---------- Textausschnitt ----------

Vor einer Woche kommentierten wir die ersten „Corona-Rettungsprogramme“ der Bundesregierung und äußerten bereits damals den Verdacht, dass vor allem Großkonzerne profitieren und Kleinbetriebe sowie Selbstständige und prekär Beschäftigte zu den wirtschaftlichen Opfern der Pandemie sowie der politischen Reaktionen auf diese Pandemie zählen werden. Die Ereignisse haben uns in dieser Woche überholt. Zahlreiche Leserinnen und Leser* nutzten unseren Aufruf und schilderten ihre Situation, ihre Probleme und Befürchtungen, die wir Ihnen heute in einer ausführlichen Sammlung vorstellen wollen. Zusammengestellt von Jens Berger.

---------- Zu prüfende Daten ----------

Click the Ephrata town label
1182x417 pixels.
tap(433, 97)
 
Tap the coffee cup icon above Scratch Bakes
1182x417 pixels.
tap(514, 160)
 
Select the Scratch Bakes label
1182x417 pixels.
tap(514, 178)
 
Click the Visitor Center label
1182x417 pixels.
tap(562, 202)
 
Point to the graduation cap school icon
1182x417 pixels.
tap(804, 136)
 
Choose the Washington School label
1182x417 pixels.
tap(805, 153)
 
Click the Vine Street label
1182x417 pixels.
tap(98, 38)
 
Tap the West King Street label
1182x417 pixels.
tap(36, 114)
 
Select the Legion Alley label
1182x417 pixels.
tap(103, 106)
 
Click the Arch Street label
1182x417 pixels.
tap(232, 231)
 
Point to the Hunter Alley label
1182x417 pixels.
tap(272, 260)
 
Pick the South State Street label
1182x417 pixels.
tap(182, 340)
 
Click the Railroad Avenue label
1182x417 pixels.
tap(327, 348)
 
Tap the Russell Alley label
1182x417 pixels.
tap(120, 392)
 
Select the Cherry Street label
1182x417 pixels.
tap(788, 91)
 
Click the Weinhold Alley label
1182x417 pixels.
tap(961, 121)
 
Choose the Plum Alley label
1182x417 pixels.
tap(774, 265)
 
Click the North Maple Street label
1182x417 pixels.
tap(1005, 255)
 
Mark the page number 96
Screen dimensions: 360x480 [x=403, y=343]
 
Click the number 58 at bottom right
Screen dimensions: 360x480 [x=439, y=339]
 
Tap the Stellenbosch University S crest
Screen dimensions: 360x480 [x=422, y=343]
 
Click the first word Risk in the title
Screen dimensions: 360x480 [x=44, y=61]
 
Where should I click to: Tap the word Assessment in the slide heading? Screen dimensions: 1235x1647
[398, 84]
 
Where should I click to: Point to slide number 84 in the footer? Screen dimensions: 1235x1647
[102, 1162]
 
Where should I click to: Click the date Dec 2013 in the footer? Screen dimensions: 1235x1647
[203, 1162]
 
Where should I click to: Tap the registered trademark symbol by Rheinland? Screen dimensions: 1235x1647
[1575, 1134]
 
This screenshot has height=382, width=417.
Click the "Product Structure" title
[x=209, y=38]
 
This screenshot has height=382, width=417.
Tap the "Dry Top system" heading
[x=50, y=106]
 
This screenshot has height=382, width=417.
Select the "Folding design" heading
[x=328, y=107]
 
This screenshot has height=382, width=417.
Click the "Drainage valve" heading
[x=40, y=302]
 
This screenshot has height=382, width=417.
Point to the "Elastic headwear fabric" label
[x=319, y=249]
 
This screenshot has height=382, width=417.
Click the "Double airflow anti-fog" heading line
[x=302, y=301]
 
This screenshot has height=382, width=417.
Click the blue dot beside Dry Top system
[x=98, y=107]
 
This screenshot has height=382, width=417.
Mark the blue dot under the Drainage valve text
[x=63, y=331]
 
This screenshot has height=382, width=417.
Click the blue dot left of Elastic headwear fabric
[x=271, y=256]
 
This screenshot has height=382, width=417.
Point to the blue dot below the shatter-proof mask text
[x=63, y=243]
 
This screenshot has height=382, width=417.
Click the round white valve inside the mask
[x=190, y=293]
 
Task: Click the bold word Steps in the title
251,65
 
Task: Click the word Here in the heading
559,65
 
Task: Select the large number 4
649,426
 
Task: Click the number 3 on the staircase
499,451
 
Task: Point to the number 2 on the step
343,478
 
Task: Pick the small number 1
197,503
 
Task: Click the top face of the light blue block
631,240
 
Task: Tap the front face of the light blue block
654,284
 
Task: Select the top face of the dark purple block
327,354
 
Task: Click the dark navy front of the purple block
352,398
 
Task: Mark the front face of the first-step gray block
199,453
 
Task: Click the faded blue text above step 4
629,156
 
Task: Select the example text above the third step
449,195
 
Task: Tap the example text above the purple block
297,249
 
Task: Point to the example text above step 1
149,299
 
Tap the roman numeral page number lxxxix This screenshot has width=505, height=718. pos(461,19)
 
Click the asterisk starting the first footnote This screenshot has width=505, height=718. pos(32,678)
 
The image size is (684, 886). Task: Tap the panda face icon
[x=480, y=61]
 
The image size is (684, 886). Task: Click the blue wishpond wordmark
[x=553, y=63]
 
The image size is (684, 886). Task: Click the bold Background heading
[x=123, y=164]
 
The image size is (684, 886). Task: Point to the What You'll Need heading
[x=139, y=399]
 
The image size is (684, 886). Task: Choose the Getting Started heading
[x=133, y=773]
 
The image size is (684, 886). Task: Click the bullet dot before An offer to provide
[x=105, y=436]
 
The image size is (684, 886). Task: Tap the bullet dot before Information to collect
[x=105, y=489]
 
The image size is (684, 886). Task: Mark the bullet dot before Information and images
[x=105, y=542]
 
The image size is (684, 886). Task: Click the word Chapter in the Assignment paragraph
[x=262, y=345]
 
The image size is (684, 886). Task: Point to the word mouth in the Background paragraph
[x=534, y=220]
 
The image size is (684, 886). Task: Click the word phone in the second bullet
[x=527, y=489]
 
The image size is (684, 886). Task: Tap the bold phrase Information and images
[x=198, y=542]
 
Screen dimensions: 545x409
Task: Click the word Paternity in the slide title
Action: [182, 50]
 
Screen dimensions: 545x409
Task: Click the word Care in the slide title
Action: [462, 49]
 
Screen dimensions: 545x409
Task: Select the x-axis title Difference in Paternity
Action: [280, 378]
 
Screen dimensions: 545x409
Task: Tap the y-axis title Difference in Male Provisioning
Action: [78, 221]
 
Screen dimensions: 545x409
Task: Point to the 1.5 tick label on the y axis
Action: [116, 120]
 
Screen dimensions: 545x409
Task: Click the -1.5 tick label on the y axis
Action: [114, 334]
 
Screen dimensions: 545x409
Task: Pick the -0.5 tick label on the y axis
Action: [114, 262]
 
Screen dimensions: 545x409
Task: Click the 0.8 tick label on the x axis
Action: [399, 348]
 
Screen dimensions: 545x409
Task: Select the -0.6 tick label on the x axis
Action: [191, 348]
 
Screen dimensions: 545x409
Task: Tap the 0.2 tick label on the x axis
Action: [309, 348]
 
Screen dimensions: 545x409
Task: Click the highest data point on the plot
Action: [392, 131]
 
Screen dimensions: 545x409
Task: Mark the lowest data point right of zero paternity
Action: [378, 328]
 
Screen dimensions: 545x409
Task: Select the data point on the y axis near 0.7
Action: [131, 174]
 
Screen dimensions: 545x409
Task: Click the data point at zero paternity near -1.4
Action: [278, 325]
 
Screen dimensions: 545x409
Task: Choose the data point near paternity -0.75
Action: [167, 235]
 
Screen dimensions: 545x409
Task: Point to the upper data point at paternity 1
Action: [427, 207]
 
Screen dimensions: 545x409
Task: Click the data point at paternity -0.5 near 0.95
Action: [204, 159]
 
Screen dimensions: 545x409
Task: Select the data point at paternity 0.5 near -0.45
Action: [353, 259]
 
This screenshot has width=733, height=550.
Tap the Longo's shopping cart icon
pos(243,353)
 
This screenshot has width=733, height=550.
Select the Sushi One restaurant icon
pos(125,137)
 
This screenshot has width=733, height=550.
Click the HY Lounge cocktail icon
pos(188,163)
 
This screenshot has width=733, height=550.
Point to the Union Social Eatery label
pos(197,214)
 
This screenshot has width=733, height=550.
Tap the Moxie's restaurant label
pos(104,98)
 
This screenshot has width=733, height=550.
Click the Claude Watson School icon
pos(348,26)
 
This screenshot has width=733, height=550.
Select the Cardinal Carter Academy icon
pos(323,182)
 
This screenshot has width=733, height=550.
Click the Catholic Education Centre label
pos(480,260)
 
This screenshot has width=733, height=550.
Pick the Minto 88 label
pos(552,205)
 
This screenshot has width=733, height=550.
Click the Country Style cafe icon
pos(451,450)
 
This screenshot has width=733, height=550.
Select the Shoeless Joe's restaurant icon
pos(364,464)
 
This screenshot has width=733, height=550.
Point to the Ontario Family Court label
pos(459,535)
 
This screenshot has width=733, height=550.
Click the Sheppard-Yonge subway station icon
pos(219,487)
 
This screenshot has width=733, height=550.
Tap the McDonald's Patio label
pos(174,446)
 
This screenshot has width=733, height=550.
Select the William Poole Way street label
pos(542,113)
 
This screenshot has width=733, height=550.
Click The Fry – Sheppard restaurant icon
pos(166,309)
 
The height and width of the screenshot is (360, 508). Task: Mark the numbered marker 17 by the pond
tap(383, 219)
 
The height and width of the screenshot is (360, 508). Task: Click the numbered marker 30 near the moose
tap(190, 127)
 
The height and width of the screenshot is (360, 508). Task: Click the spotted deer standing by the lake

----------

Aufgabenstellung:
Beantworten Sie anhand des Textausschnitts folgende Fragen:
1. Wann wurden die ersten „Corona-Rettungsprogramme“ der Bundesregierung kommentiert?
2. Wer profitiert laut dem damals geäußerten Verdacht vor allem?
3. Von wem wurde die Sammlung zusammengestellt?

Musterlösung:
1. Vor einer Woche.
2. Großkonzerne.
3. Von Jens Berger.